Congress convened briefly in the week before Thanksgiving, the key issue being what to do about the financial problems facing the American auto industry.
No decisions were made, but it is possible we will return in mid-December to take up this issue again.
While opinions vary on what, if any, congressional action should be taken to help shore up the Big Three automobile manufacturers, there is a growing consensus among lawmakers that these companies are working under an outdated and unsustainable business model.
A multi-billion dollar handout will only delay the inevitable restructuring that must take place for these corporations to be financially viable. Until auto manufacturers develop a long term plan for sustainability and can guarantee a greater measure of accountability to taxpayers, they should not expect a handout from American families, all of whom are living under the same recession and dealing with the same hardships.
In some cases, problems faced by these companies go back many years.
There's a reason the domestic market share of the Big Three American auto makers has been declining. They haven't been making the cars and trucks that American consumers want to buy. Part of that may simply be bad luck, but some must surely be attributable to poor decisions.
The Big Three are also hampered by union contracts that require them to pay much higher wages than their competitors, even those who build cars here in the United States. When GM or Ford pays an average of $71 an hour to assembly line workers while Toyota or Nissan average $48, it's no surprise that it costs a lot more to build an American car that is comparable to one with a Japanese name.
At a recent congressional hearing, I was disappointed that the auto executives flew in on their private jets and essentially said "Give us some money" without offering any ideas about how they could change the way they have done business in the past. If we simply hand them a basket full of cash without real changes, they are likely to be back in a year asking for more.

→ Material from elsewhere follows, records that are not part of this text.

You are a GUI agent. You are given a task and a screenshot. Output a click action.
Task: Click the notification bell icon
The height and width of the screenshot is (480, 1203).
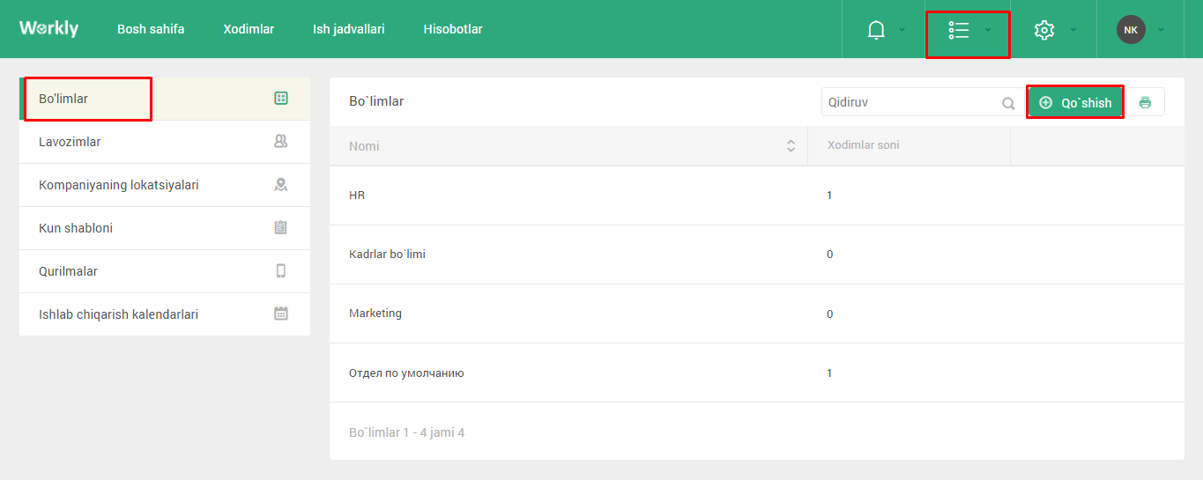click(x=875, y=30)
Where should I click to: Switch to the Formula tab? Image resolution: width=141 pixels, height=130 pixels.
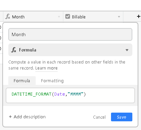(x=22, y=81)
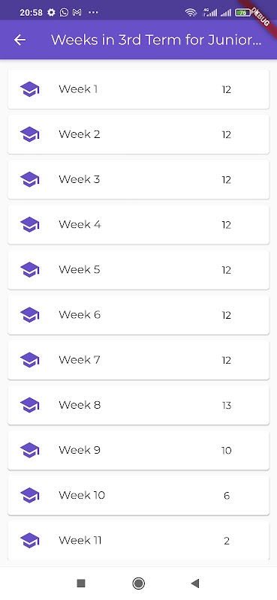
Task: Tap the settings gear in the status bar
Action: [51, 13]
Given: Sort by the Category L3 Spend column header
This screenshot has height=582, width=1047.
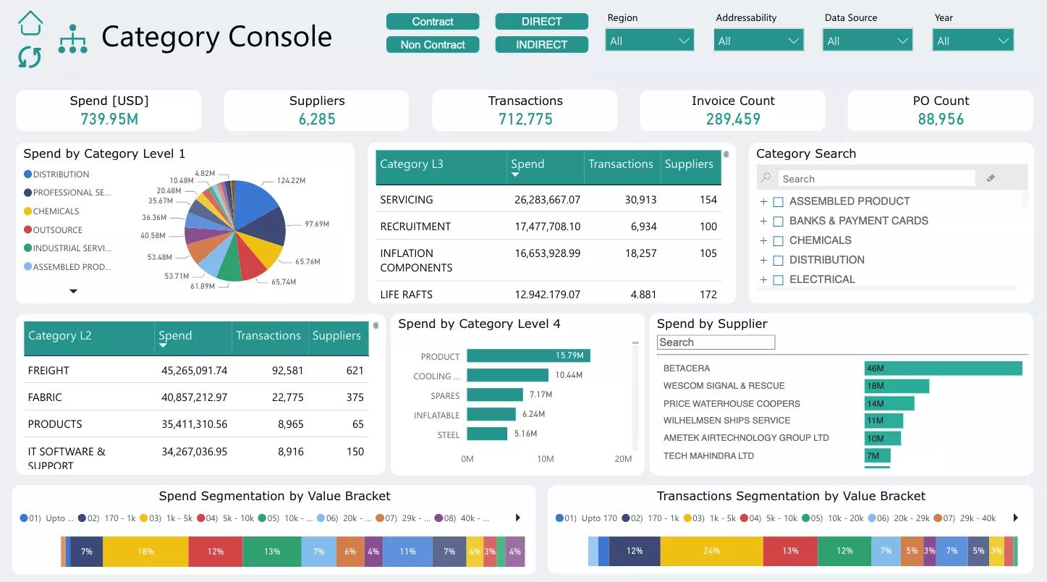Looking at the screenshot, I should (527, 164).
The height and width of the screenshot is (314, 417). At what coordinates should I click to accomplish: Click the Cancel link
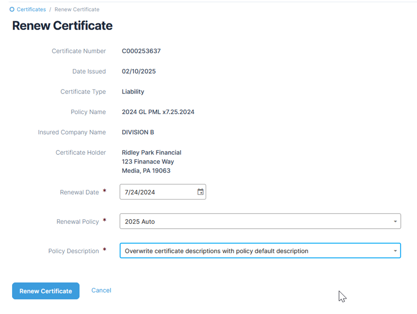tap(101, 290)
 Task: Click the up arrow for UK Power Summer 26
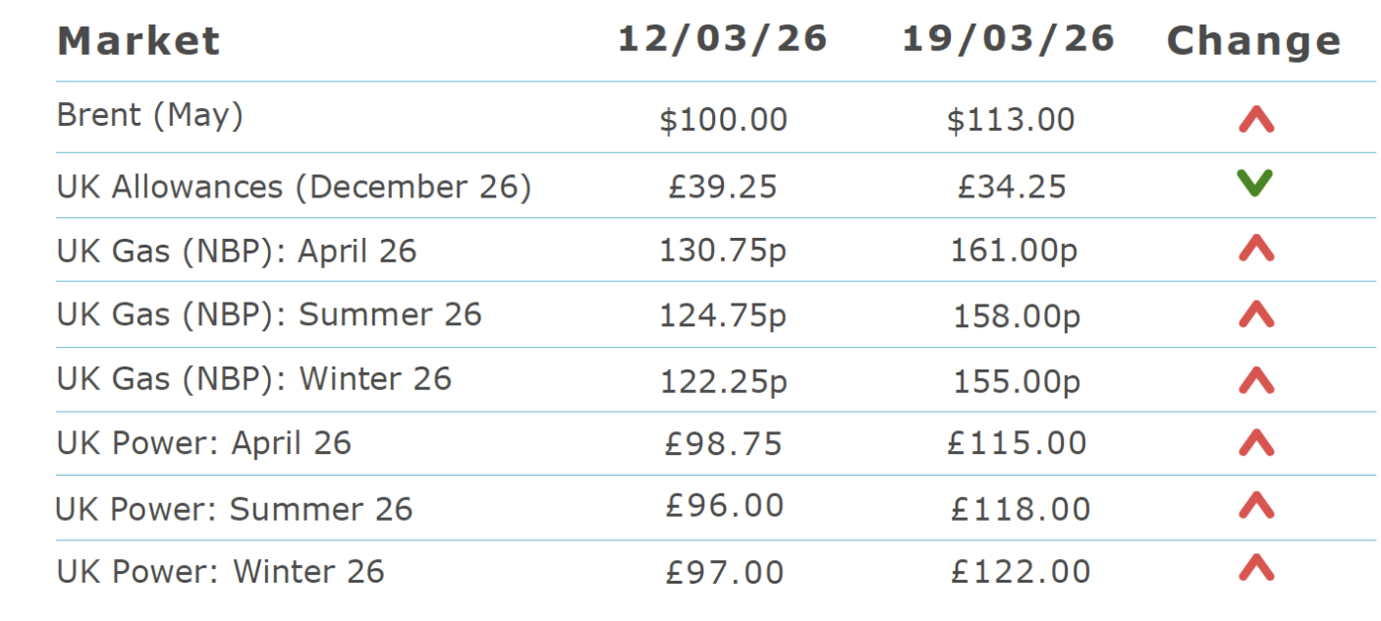1255,506

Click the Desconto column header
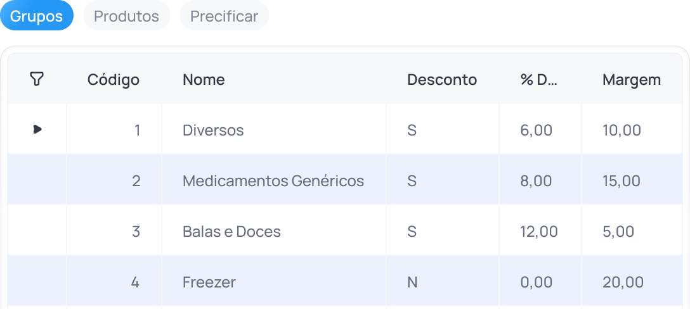[442, 80]
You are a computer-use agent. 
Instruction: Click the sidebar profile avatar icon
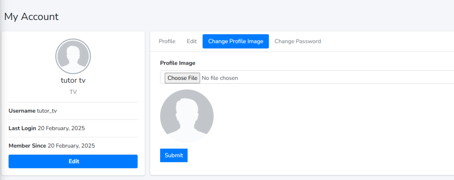coord(73,56)
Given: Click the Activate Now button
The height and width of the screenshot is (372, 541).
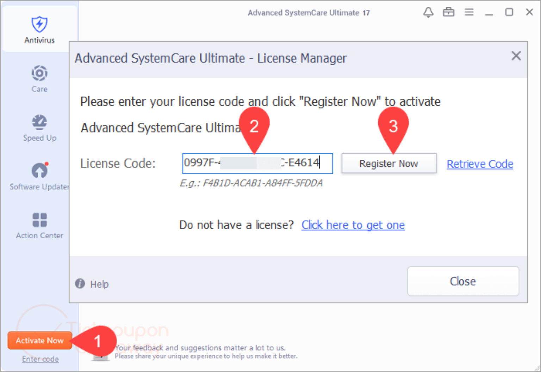Looking at the screenshot, I should (39, 340).
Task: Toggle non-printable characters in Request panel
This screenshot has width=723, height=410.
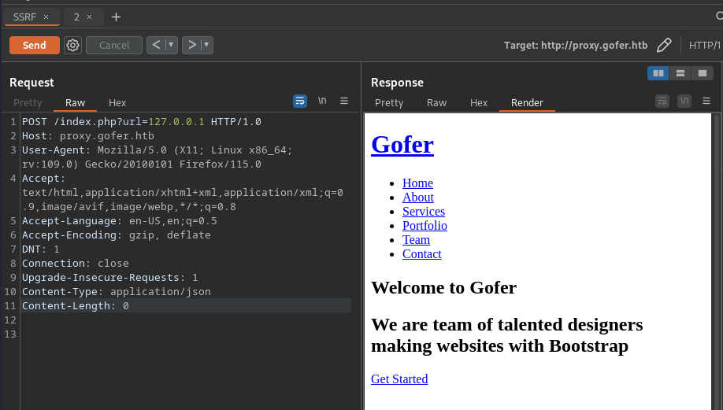Action: pyautogui.click(x=322, y=101)
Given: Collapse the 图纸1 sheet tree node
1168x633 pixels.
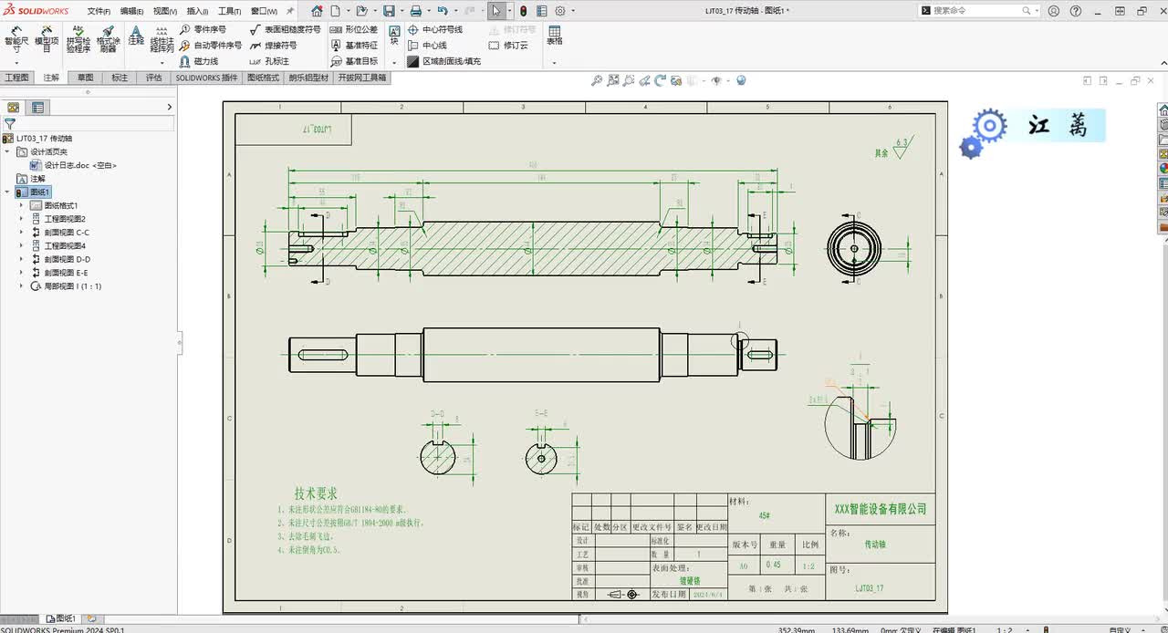Looking at the screenshot, I should coord(8,192).
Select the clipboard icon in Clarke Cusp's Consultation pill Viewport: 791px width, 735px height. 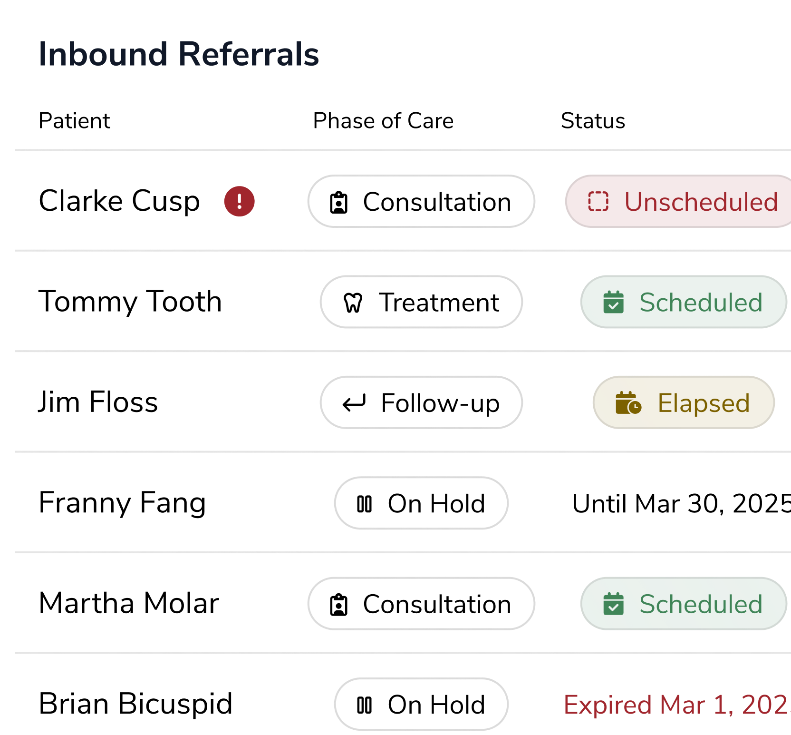(338, 202)
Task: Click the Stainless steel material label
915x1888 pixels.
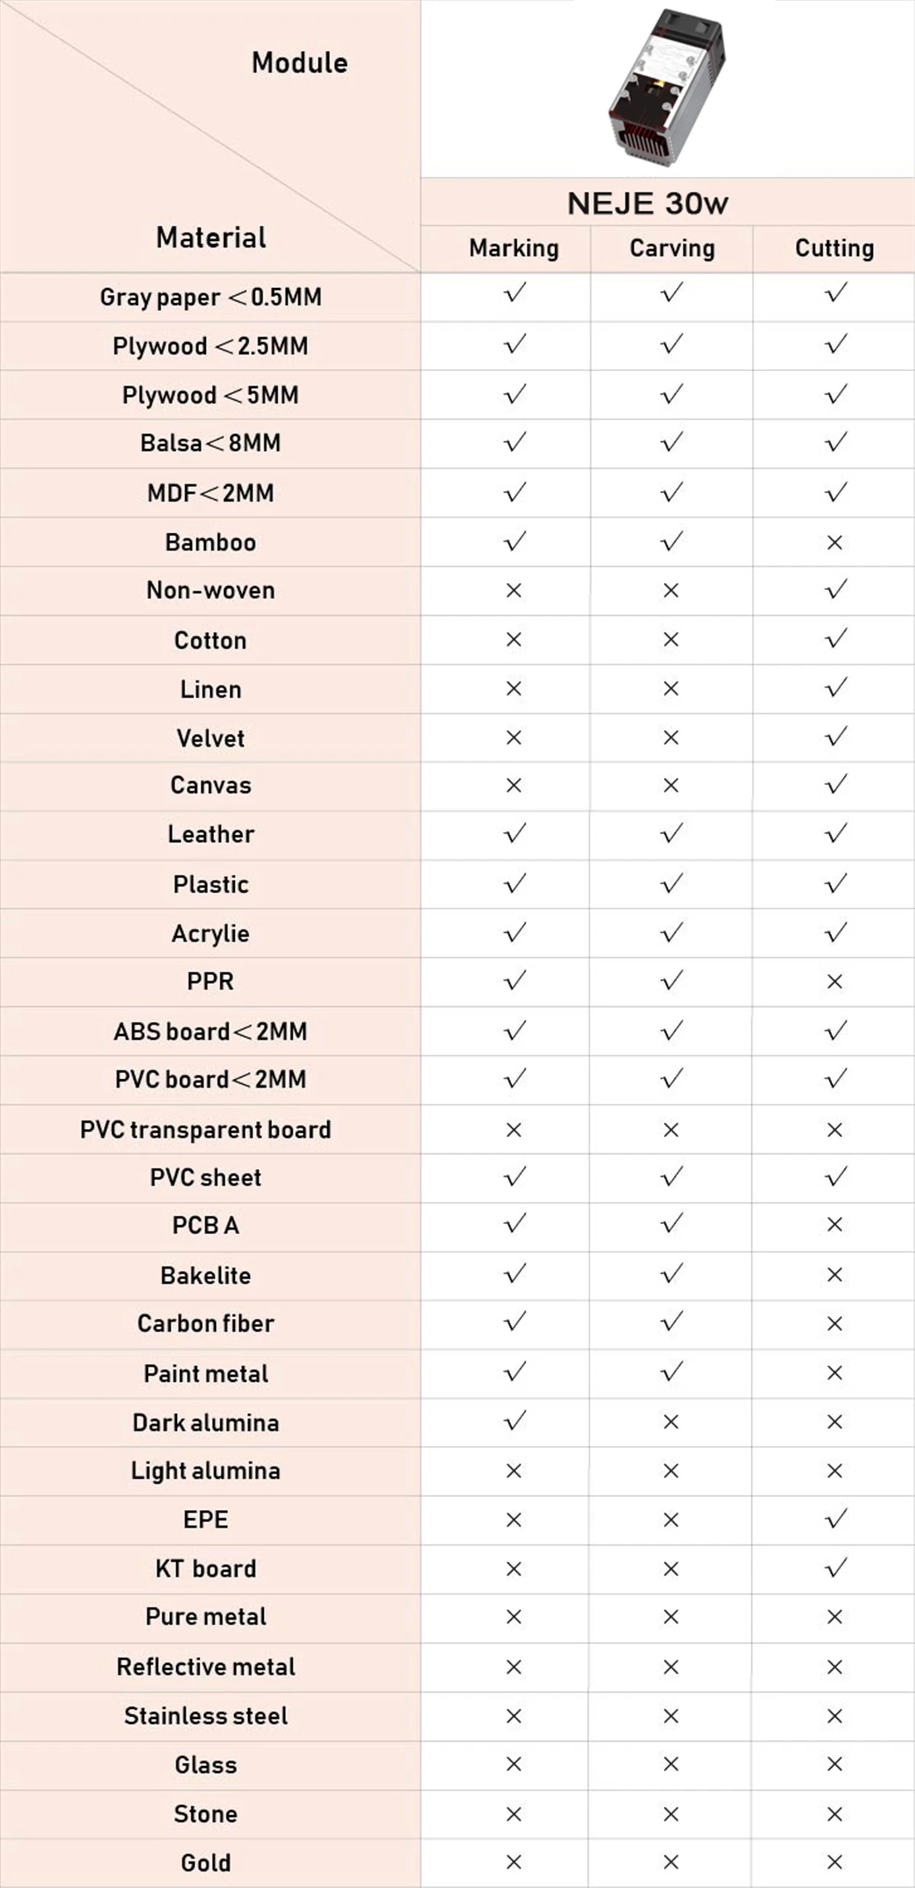Action: click(x=206, y=1715)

There's a simple way to succeed in any industry: make products people want to buy at prices they can afford. The car companies have not done well at that, which is why their domestic market share is at or below 50 percent for the first time in history. They are not listening to American consumers who are demanding more quality, fuel-efficient options.
In the end we took no action. If nothing further is done in December, the car companies may have to enter bankruptcy, like other American firms that are badly managed or make foolish decisions. Make no mistake, exercising this option would also send shock waves through the economy, including here in Oklahoma where car dealers and related industries would also feel the impact.
For now, they should not come back to Congress without first showing the American taxpayers that they understand the need for a new business model that includes sustainability and more efficiency.
In short, auto makers need to understand support for assistance will be in direct proportion to their willingness to adapt both to the current marketplace and the increased demand for accountability to the people they are asking to pick up the tab the American tax payer.